Most people know that the Python world’s approach to packaging and distribution is best summarized, and probably directly inspired, by xkcd.

A long time ago, the decision was made, or accepted by mutual apathy, how installation tools like pip and the late, unlamented easy_install would find packages:

Predict the file name (possibly more than one).
Load an HTML page.
Check every <a> on that page.
Use the one that points at the most preferred file name variation.

The only thing in the page that is at all interesting in this model are the //a/@hrefs. Everything else is noise.

Enter pip 22.0, released ~2 days ago. It now uses a different parser for HTML pages than previous versions. Instead of the certainly entirely overpowered html5lib, whatever that is, it is now using something else, apparently called html.parser.

Remember, the approach to looking up download links for package files consists of looking at <a> elements. Finding them in HTML, however close to, or far from, the spec it may be, is not a big issue. (Anyone who allows user-generated content on a download page is beyond help anyway.)

Why, then, the switch to a parser that, in order to find <a> elements, requires that the page have a correct <!DOCTYPE html> declaration, i.e. the claim that it adheres to the HTML5 spec?

The HTML5 “spec” shall not be gone into here any further.

The result is pip 22.0.2, an emergency release so urgent that it could not even be tagged in the repo before it was put on PyPI (and the tag has still not been created as of press time).

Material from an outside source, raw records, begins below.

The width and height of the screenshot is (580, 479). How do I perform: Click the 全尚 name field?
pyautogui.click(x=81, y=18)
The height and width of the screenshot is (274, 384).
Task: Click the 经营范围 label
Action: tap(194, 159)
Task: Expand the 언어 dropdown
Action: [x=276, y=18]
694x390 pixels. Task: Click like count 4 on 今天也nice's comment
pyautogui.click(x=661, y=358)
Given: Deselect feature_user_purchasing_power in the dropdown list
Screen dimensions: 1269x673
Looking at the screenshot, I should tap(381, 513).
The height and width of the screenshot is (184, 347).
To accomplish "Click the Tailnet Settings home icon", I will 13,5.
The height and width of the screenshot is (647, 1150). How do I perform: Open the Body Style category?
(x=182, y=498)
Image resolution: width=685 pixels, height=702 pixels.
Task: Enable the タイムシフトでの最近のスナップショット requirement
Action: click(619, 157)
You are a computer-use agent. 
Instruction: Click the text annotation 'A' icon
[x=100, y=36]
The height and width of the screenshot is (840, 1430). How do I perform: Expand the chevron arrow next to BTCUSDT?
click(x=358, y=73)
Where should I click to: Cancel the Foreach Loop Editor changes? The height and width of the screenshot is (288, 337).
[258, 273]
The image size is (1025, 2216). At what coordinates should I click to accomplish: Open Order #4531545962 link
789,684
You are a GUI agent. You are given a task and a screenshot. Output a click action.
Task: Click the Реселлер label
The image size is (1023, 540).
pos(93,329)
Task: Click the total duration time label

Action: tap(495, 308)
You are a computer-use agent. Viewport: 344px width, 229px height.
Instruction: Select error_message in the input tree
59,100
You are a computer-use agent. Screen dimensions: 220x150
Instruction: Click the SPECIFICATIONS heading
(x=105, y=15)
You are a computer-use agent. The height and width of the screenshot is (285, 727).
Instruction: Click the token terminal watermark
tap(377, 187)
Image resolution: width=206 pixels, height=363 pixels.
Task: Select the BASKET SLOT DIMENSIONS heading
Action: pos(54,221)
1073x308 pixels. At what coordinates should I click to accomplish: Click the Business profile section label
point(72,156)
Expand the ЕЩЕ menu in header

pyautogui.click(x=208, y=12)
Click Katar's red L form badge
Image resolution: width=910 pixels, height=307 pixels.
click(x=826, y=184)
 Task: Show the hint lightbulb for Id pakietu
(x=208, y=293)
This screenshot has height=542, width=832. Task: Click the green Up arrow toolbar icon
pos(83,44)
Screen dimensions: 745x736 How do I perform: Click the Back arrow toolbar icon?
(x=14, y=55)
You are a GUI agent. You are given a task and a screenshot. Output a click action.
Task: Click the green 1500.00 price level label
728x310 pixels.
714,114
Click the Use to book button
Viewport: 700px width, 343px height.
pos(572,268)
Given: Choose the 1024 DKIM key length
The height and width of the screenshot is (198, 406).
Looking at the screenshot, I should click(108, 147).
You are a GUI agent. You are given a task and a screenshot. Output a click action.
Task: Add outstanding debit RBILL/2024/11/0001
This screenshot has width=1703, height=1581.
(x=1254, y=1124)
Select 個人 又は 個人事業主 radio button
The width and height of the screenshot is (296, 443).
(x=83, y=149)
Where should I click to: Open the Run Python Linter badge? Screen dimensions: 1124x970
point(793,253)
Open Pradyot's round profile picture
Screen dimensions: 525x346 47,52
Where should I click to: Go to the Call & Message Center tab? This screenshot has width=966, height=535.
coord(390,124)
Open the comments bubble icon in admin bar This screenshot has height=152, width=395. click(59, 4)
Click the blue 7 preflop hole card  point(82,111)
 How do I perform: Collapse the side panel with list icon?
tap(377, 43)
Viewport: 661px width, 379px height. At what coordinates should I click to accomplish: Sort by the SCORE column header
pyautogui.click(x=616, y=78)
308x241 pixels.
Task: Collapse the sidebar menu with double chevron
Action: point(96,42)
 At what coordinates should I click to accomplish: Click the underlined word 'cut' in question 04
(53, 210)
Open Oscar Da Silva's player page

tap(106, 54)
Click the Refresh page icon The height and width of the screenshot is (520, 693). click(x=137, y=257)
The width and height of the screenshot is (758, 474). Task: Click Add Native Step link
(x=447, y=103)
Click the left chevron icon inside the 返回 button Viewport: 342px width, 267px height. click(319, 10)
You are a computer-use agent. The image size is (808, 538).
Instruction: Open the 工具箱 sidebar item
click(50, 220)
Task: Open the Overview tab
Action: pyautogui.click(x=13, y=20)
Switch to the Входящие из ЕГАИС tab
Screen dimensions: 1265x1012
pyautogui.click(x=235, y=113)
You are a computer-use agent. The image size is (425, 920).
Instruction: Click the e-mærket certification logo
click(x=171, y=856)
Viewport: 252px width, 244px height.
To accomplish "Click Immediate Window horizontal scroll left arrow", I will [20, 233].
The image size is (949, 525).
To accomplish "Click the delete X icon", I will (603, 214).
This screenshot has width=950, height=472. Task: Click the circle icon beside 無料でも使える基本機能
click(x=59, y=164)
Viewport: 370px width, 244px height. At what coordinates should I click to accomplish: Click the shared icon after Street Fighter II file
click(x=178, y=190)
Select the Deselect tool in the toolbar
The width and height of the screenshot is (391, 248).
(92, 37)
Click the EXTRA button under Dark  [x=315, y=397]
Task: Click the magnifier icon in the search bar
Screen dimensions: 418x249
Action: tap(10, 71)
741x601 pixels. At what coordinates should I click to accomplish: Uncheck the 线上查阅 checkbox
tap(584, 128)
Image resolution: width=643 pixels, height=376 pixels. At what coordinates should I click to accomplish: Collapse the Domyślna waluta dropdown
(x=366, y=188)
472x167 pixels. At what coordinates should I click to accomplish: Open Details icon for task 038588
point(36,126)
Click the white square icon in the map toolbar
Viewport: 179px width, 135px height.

In the typical manner, whenever it encounters a page that does not have the canonical <!DOCTYPE> it will print a warning blaming the user for their audacity in installing packages from sources that do not wrap their unstructured lists of <a> elements in proper, (un)well-specified HTML5.

Hey, PyPA, you want a proper fix for that? Publish a file. One single file. Its name will end in “.xsd”, and it will describe how lists of package links are supposed to look.

Ceterum censeo: This bug would have been avoided by not suggesting to package publishers that you will accept any line noise as long as there are <a> elements in it, then suddenly deciding that the stuff surrounding the <a> elements really matters to you.

tl;dr: Shame on you. This took at least six minutes to write, go enjoy it.